- _Problems to work on_
- A) In the Seagate earnings article below, what quarterly dividend per share did the board declare?
- B) Please reproduce the Seagate earnings article from "Seagate’s board has" to "33% long-term range.".
- C) Resume the Seagate earnings article after its final sentence.

- _Selection_
Seagate Technology (NASDAQ: STX) continued its momentum from the last quarter results reporting solid Q2 results amidst weak macros facing the memory market. The data storage provider’s second-quarter results were mainly driven by reduced expenses due to the operational efficiency initiatives taken by the firm.
The company reported adjusted earnings of $1.41 per share, which surpassed $1.28 per share expected by the analysts. Revenue of $2.71 billion came in a tad below $2.72 billion forecasted by the street. Shares of the firm were trading above 3% in the after-market trading hours post the solid Q2 results.
Seagate’s board has declared a quarterly dividend of $0.63 per share. The company has set the payable date as April 3 and record date as March 20.
Last year for the same period, the data storage provider reported earnings of $1.48 per share and sales of $2.91 billion. Seagate had earlier guided Q2 revenues to be in the range of $2.7 billion to $2.75 billion and gross margins to be at the low end of its 29% to 33% long-term range.
Last quarter, the company’s sales rose about 14% to $2.99 billion, aided by a 41% growth in Exabyte shipments. The top line surpassed market expectations. Average capacity per drive rose to a two-year high of 2.5 TB.
Seagate’s rival Western Digital (WDC) reported weaker-than-expected Q2 results last month. The company was hurt by volatile NAND flash pricing coupled with weaker demand, rising inventory levels, and ongoing trade wars pulling down the average selling prices. Free cash flow dropped sharply by 96% over last year, which remains a concern for investors.
The long-term debt for Seagate at the end of Q2 stood at $6.85 billion compared to $7.74 billion reported last year. Despite the reduction in debt, investors would be concerned about the debt level due to the weak macros and currency-related impacts impacting the firm resulting in a delay in paying back debts. Free cash flow dwindled 79% to $161 million due to a sharp decrease in operating cash flow.

- _Data shown_
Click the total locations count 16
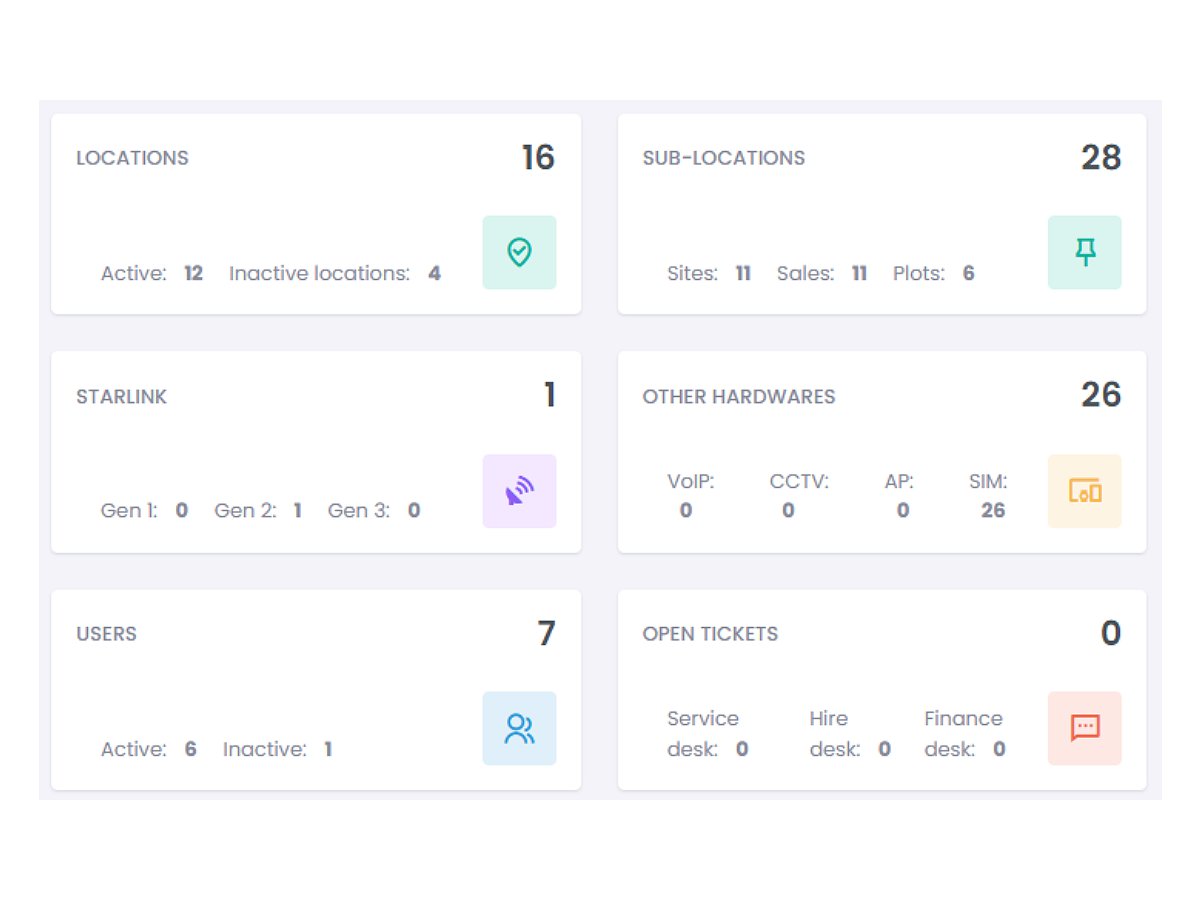 pos(538,157)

- _Answers per task_
- A) $0.63 per share.

- B)
Seagate’s board has declared a quarterly dividend of $0.63 per share. The company has set the payable date as April 3 and record date as March 20.
Last year for the same period, the data storage provider reported earnings of $1.48 per share and sales of $2.91 billion. Seagate had earlier guided Q2 revenues to be in the range of $2.7 billion to $2.75 billion and gross margins to be at the low end of its 29% to 33% long-term range.

- C)
Seagate and its peers had been facing the brunt of the cyclical nature of the digital memory business. It has been a tough period for memory storage firms last year due to weak demand for memory products resulting in over-supply of products and rising inventories pulling down margins for Seagate and its rivals. The ongoing trade war between the US and China had made things even tougher for the industry.
NAND-flash memory market has been hurt badly by the bear market with dwindling NAND flash prices which has impacted firms like Western Digital, which gets most of its revenues from NAND memory related offerings.
Unlike Western Digital, Seagate still gets lion’s share of topline contribution from its HDD offerings, which reduces pressure on margins. Still, with tough macros and the broadening its base into NAND-based products, the company might see margin pressure in the near future.
It’s worth noting that Seagate’s biggest money spinner has been the HDD it sells to PC OEMs. With global PC shipments declining, the company needs to diversify into other product offerings to reduce its dependency on the PC market. The company has made its foray into enterprise and data center market to offer HDD to offset the decline from the PC side.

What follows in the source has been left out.